Operator Algebras and Group Dynamics – AODynG

We aim to use a dynamical approach. We would like to use certiain dynamical properties to get around algebraic and analytic difficulties. For example we will consider proximaility and its variants, or random walks.

We will also study ubiquitous dynamical systems, such as the action of a group on its space of subgroups, or the action of the unitary group of a von Neumann algebra on the space of its subalgebras. Tools from descriptive set theory may be used.

At this stage we manage to get a result on unitary representations of higher rank lattices by studying some associated operator algebras.

We also proved several dynamical properties of the ubiquitous dynamical systems described above. For example, we classify all the URS of certain families of groups.

A new direction of research, which could be called «non-commutative ergodic theory« seems promising. We hope to be able to further adapt ideas of Margulis in a non-commutative context.

Several paper have been written and submitted for publication.

This project aims to furhter develop the interactions between operator algebras and group geometry and dynamics.
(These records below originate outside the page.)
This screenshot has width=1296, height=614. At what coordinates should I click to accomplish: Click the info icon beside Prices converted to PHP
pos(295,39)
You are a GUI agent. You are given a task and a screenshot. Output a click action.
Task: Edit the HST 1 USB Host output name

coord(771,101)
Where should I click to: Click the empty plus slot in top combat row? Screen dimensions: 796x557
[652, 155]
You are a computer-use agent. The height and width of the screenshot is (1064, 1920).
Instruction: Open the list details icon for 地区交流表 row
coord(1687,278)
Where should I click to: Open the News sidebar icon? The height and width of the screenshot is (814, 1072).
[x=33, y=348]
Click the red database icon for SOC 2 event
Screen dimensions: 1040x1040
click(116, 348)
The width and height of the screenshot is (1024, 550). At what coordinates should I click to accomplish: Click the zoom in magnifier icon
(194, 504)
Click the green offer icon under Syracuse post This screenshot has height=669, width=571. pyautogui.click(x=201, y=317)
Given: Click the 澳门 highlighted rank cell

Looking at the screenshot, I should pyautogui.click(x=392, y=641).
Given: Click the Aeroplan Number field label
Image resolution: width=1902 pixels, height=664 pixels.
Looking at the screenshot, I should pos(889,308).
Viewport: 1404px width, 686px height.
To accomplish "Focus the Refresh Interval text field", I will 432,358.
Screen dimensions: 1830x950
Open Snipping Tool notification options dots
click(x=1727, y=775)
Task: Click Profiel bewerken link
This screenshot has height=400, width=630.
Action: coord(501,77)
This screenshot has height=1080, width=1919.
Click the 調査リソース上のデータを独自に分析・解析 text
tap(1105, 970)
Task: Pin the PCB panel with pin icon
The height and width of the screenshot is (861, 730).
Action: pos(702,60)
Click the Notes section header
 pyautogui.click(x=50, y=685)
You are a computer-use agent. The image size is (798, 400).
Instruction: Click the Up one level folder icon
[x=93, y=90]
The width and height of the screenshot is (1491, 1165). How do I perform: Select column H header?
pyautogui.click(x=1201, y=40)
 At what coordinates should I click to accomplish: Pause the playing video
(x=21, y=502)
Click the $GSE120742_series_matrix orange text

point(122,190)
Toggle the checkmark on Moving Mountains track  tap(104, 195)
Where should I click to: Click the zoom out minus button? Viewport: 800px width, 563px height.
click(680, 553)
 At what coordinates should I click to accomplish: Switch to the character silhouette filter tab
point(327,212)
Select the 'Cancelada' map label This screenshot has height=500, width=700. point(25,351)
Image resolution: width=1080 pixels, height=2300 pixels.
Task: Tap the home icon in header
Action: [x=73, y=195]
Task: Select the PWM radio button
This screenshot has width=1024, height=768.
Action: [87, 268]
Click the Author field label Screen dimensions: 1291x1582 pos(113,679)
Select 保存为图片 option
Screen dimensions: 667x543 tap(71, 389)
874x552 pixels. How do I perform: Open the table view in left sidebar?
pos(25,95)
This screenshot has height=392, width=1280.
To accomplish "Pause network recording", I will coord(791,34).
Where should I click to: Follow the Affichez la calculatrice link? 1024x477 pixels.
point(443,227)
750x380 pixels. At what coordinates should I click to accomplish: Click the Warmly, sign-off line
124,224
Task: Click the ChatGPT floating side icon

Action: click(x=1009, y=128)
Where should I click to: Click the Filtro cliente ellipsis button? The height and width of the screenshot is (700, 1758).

This idea of using dynamical tools in the analytical context of operator algebras is rather recent but has already proven efficient, in (at least) two directions, which we suggest to investigate at a deeper level. The first direction is the classification of von Neumann algebras arising from groups and their actions. One of the main questions is to understand the von Neumann algebras arising from higher rank lattices (algebras arising from rank one lattices and their actions being rather well understood by now). The second direction is related to the recent advances on C*-simplicity of groups. We will explore this theme and its connections with topological dynamics, and "stationary" dynamics. The work of Ozawa on solidity gives concrete ways to relate C*-algebras and von Neumann algebras (and topological dynamics). We hope to make further progress in this direction, relying in particular on the recent work of Boutonnet-Ioana-Peterson.
Finally, we will investigate other kinds of questions related to quantum groups or descriptive set theory. These other directions are also based on connections with group dynamics.